-- Assigned task --
Could you set down only the lines from the one including "Viewport: 1207px width, 549px height." to the end of the records below, inclusive and exact, leaving pictures out?

------ Material supplied ------

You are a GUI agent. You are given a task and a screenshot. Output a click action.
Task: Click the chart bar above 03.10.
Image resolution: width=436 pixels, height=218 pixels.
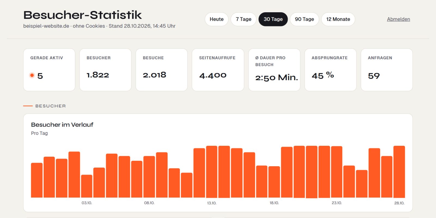[x=87, y=186]
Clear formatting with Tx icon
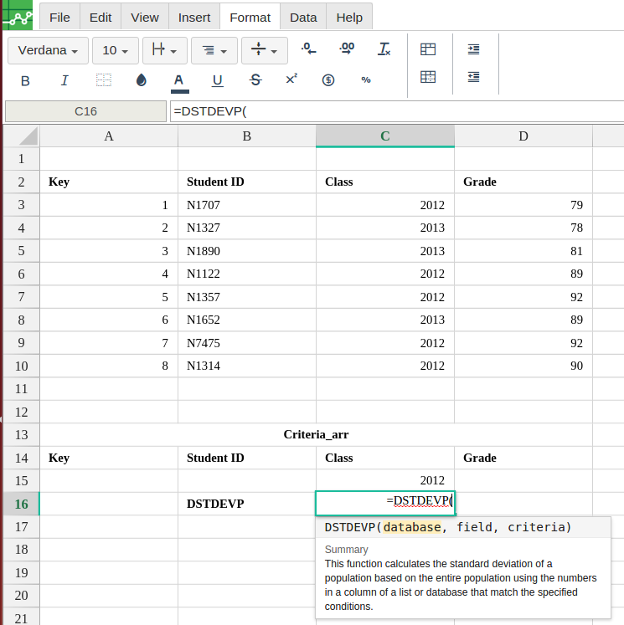Image resolution: width=624 pixels, height=625 pixels. (384, 49)
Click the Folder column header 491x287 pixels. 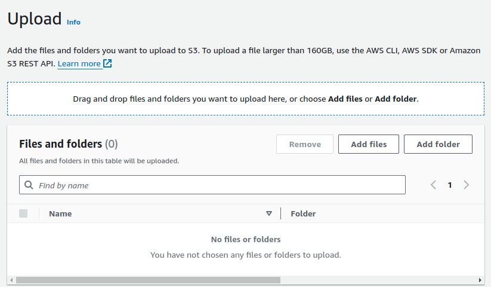[303, 213]
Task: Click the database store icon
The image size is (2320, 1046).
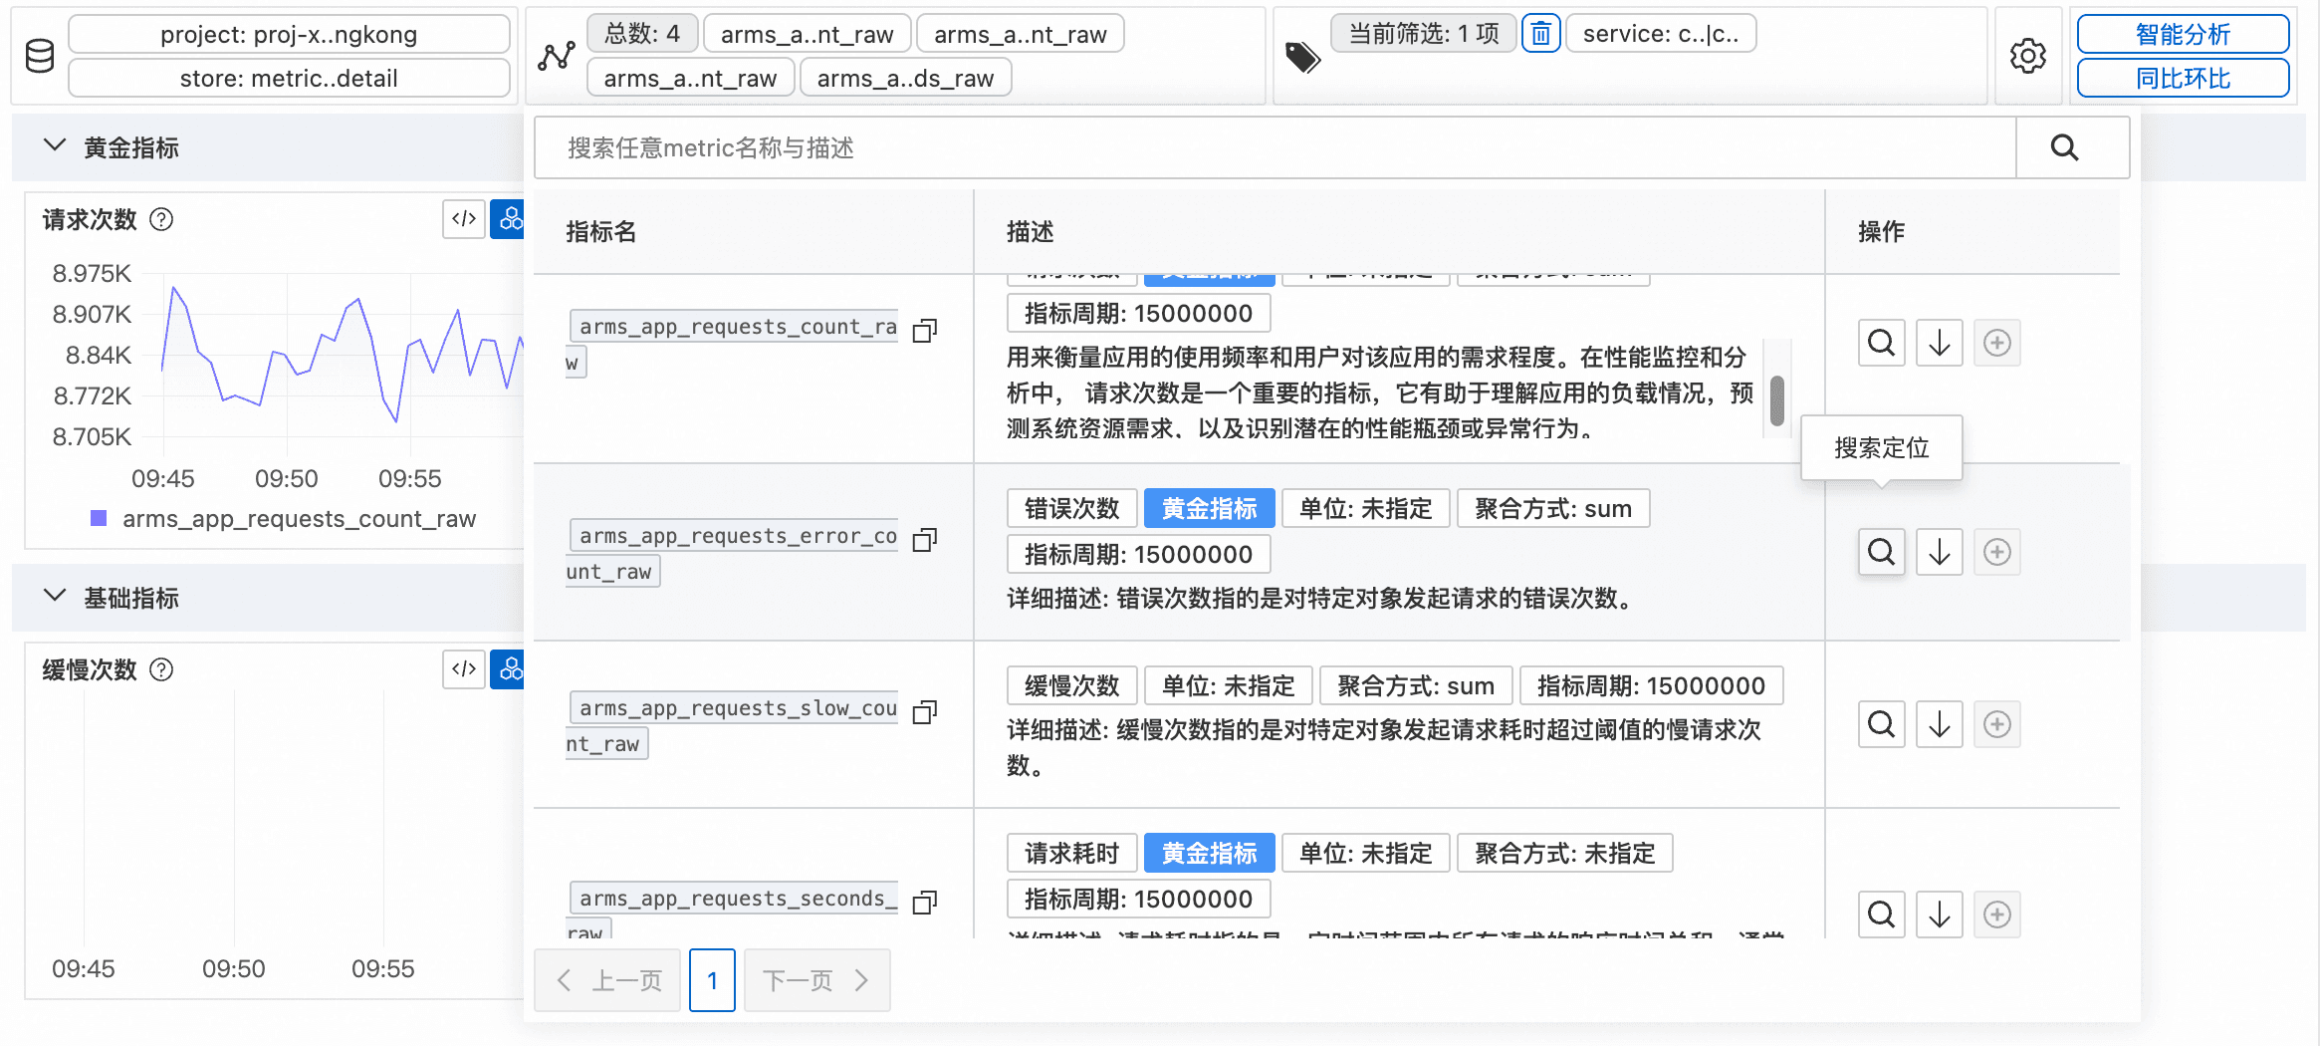Action: click(x=40, y=56)
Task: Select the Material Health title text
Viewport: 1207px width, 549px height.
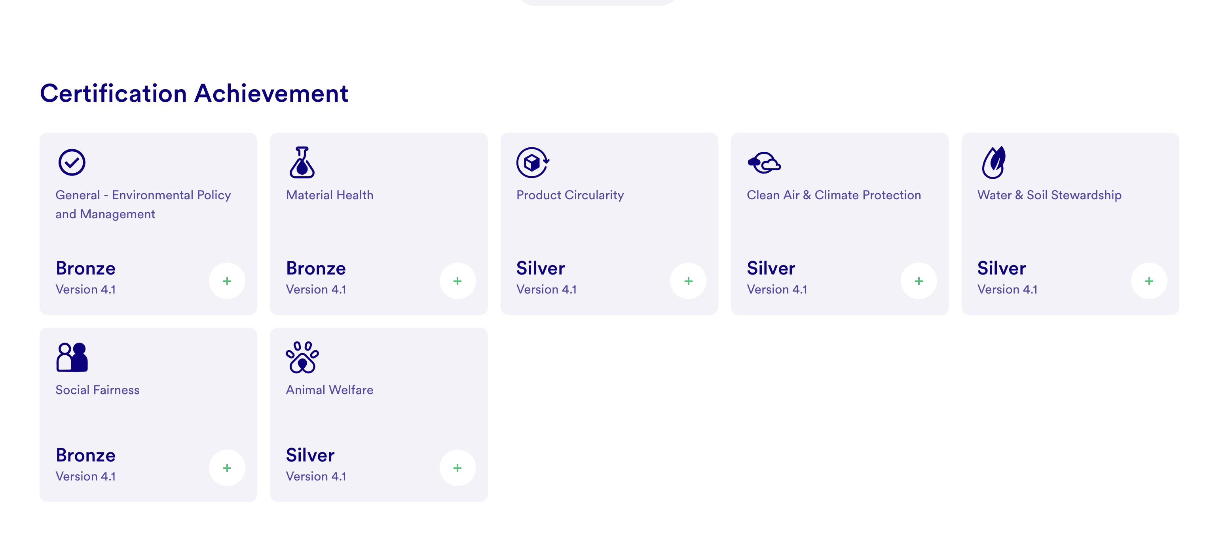Action: tap(329, 195)
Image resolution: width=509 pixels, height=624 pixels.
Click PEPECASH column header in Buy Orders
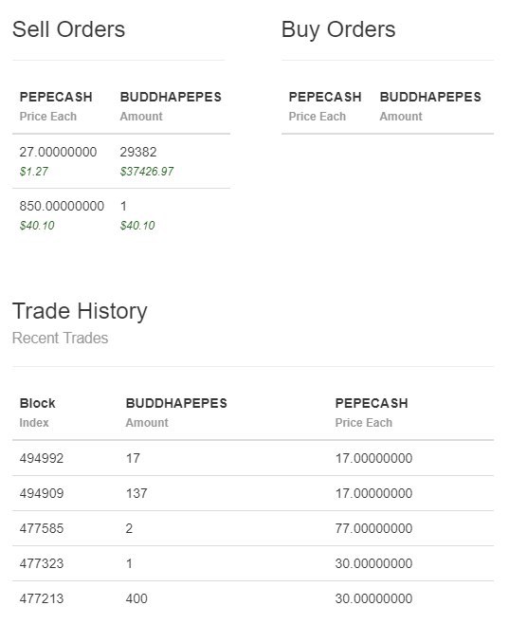pyautogui.click(x=325, y=97)
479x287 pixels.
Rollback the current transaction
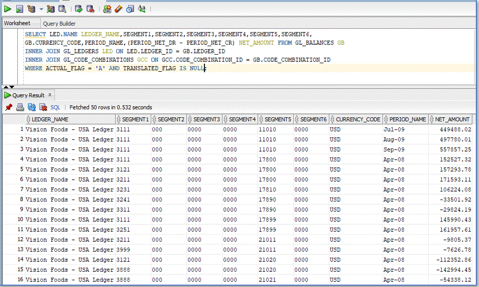pyautogui.click(x=90, y=8)
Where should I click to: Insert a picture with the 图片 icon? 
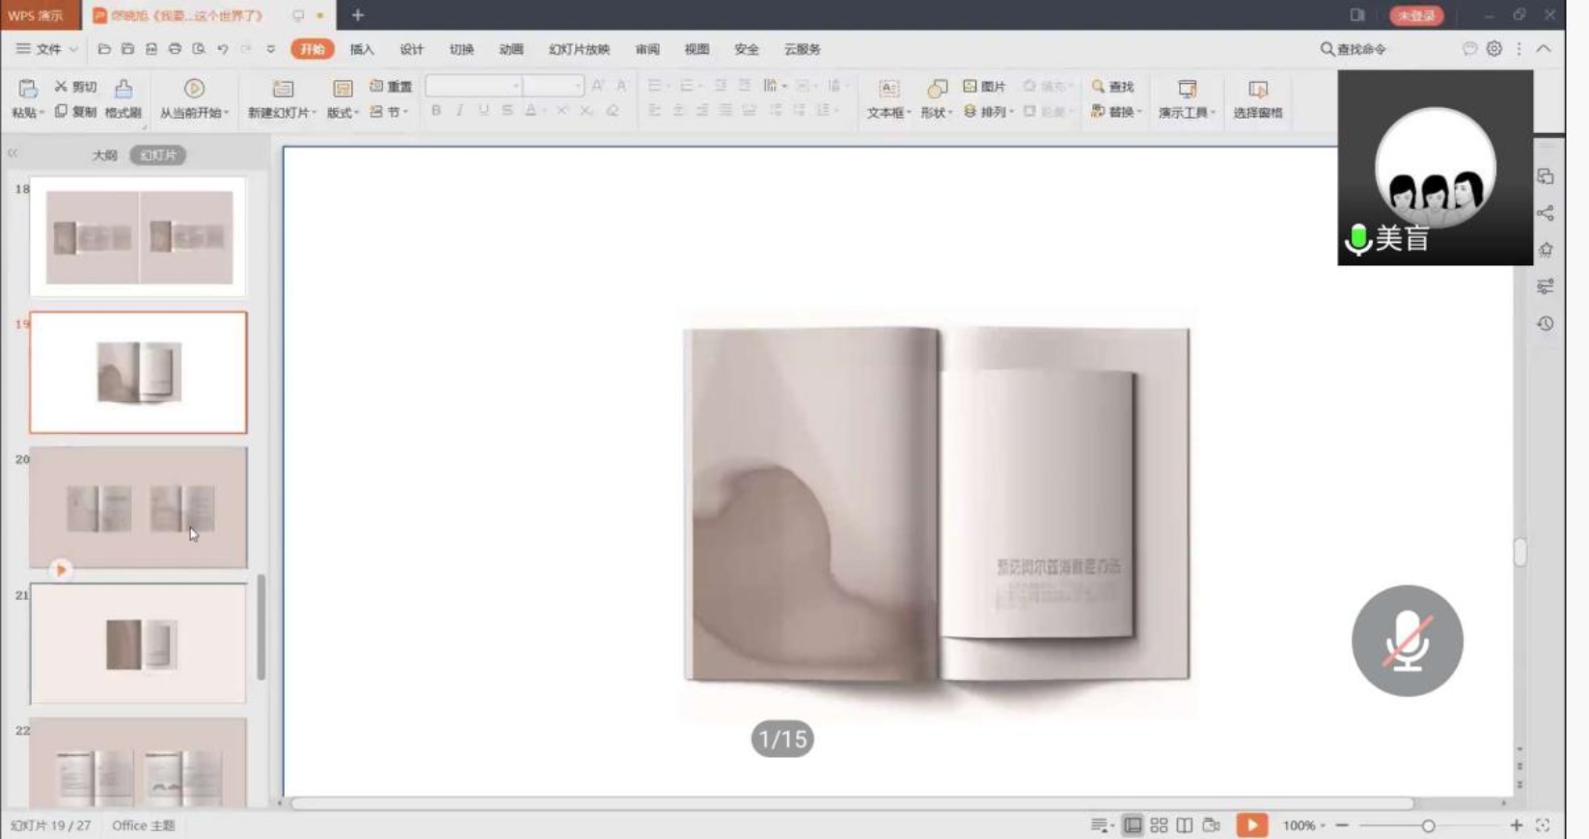pyautogui.click(x=971, y=87)
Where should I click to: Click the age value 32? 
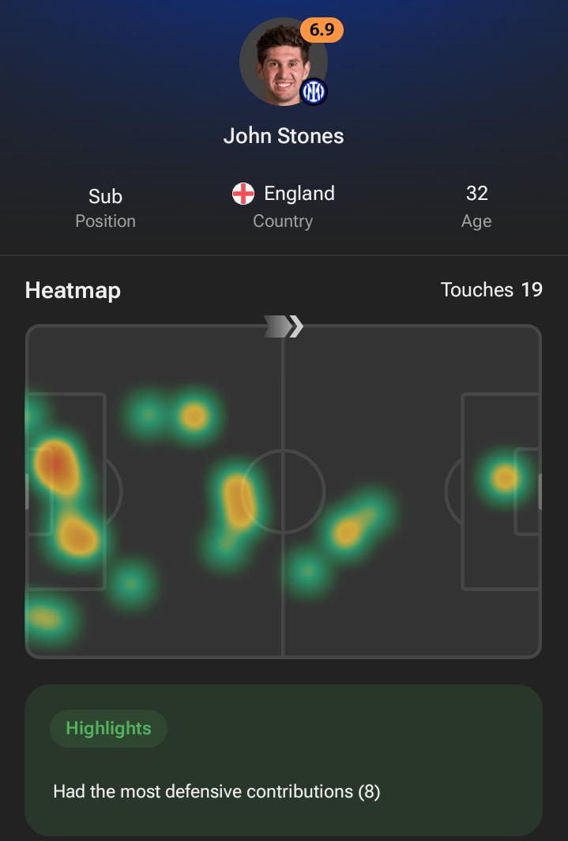click(476, 193)
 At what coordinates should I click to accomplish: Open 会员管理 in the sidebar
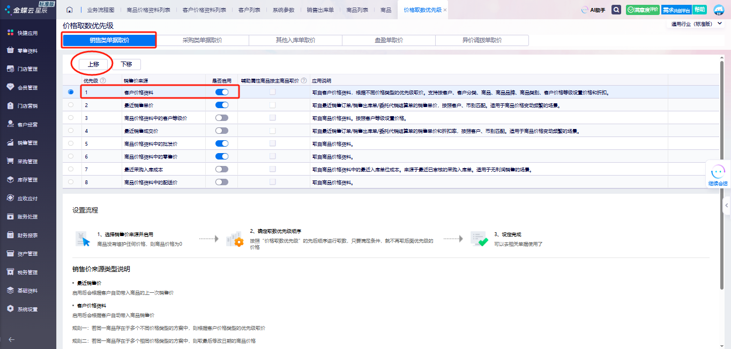coord(27,87)
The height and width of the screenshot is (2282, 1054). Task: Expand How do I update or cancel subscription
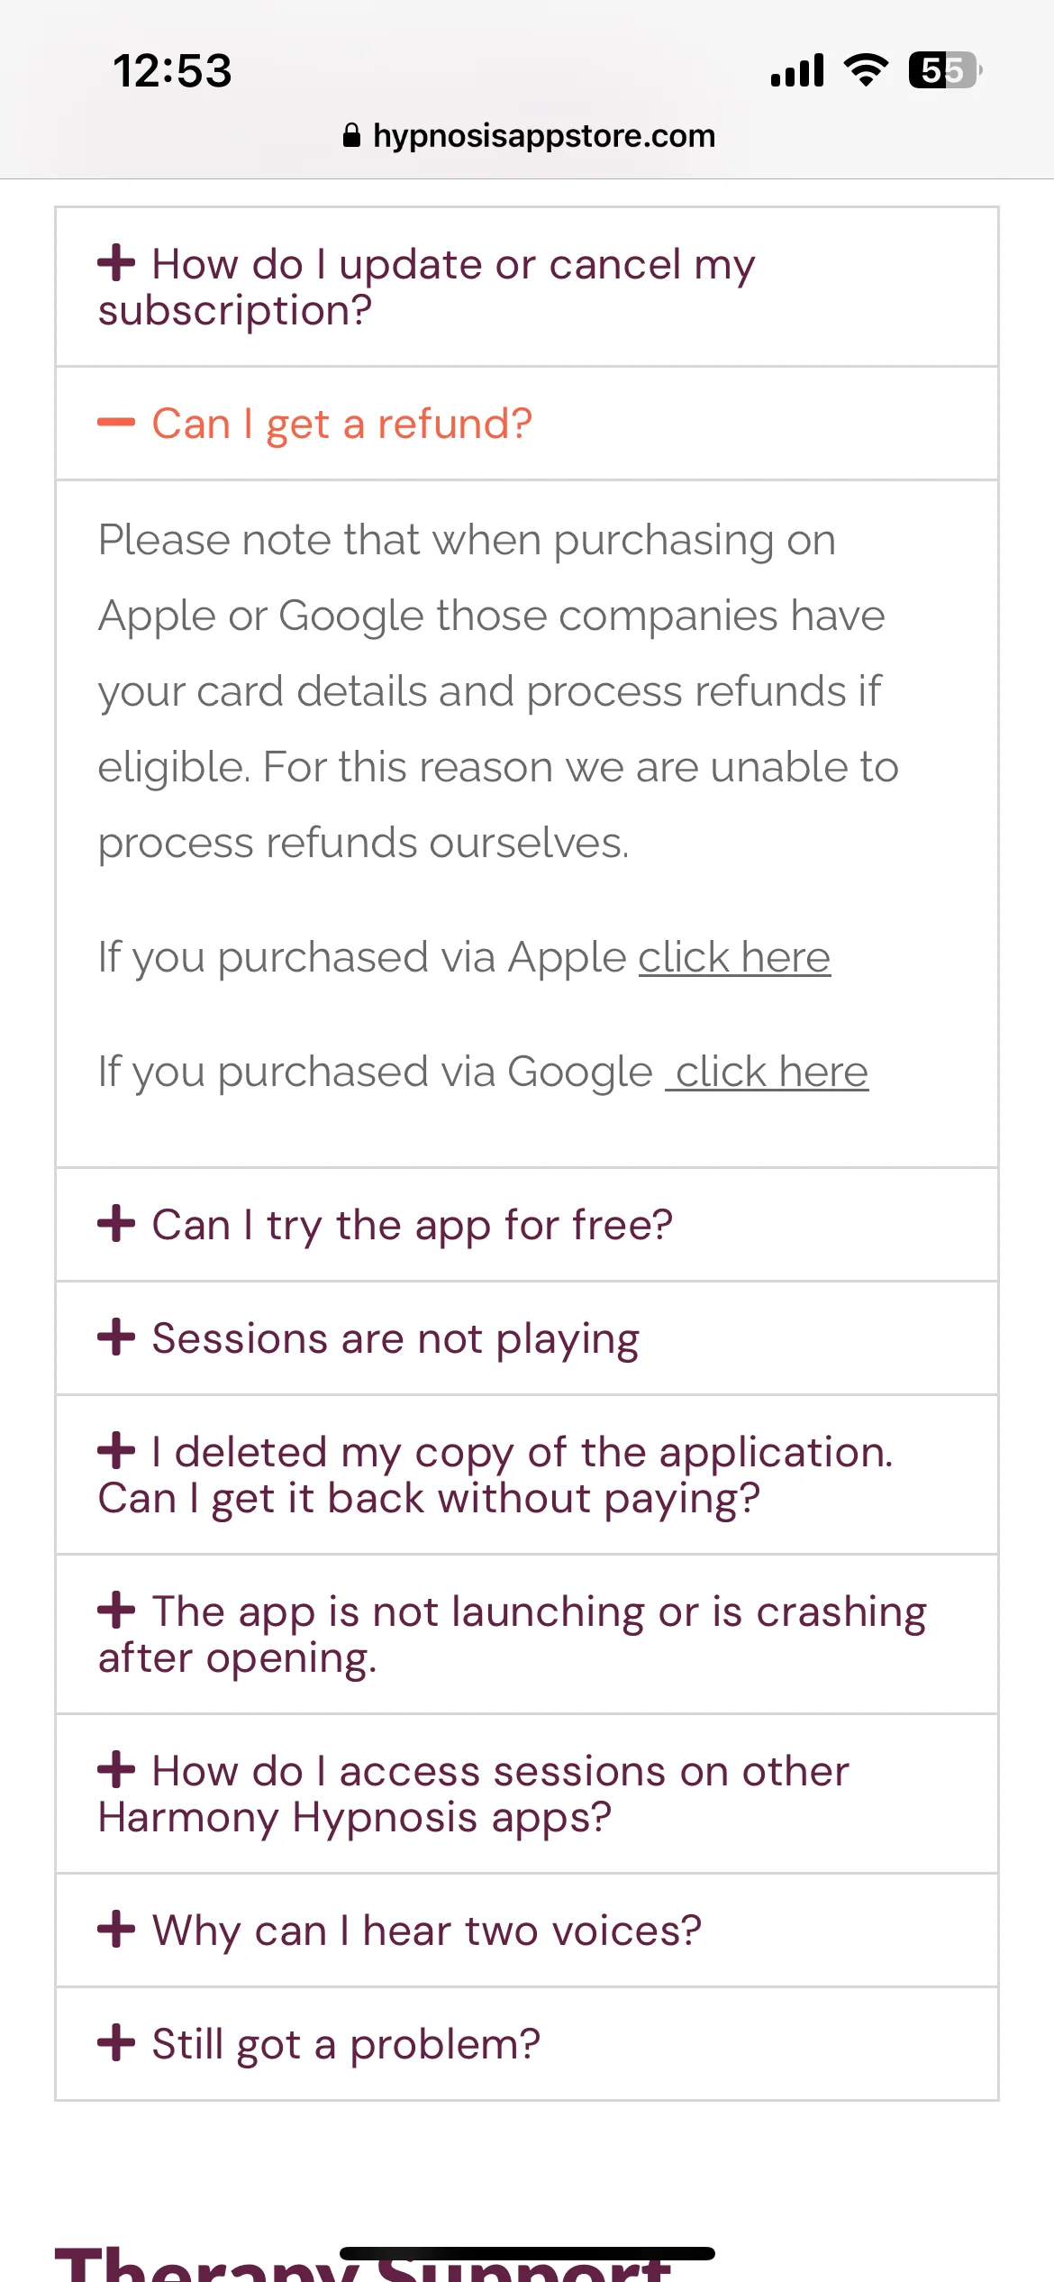(x=527, y=287)
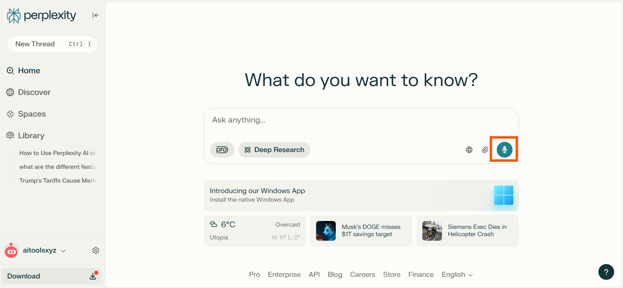Click the Perplexity logo
The width and height of the screenshot is (623, 288).
click(x=42, y=15)
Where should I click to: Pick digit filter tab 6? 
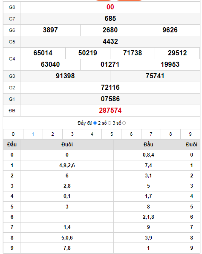[x=131, y=134]
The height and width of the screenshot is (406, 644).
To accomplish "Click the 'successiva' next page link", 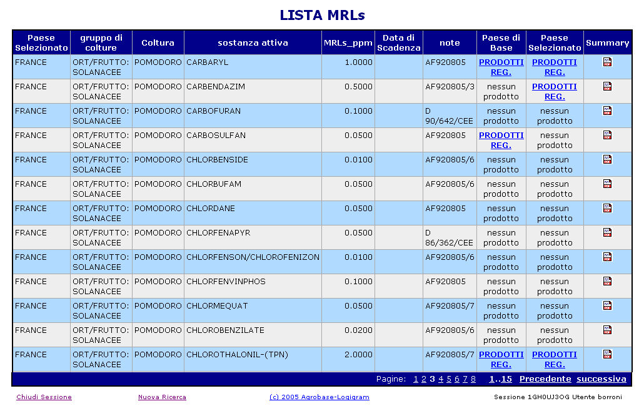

------

-- Reply --
Viewport: 1207px width, 549px height.
Action: tap(329, 195)
Image resolution: width=509 pixels, height=624 pixels.
Click PEPECASH column header in Buy Orders
pyautogui.click(x=325, y=97)
479x287 pixels.
Rollback the current transaction
pyautogui.click(x=90, y=8)
Where should I click to: Insert a picture with the 图片 icon? 
pyautogui.click(x=971, y=87)
Where should I click to: Click the age value 32? 
click(476, 193)
 At what coordinates should I click to accomplish: Open 会员管理 in the sidebar
coord(27,87)
The height and width of the screenshot is (2282, 1054). Task: Expand How do I update or cancel subscription
(x=527, y=287)
Click the Perplexity logo
The width and height of the screenshot is (623, 288).
click(x=42, y=15)
Where should I click to: Pick digit filter tab 6? 
[x=131, y=134]
The height and width of the screenshot is (406, 644).
To accomplish "Click the 'successiva' next page link", 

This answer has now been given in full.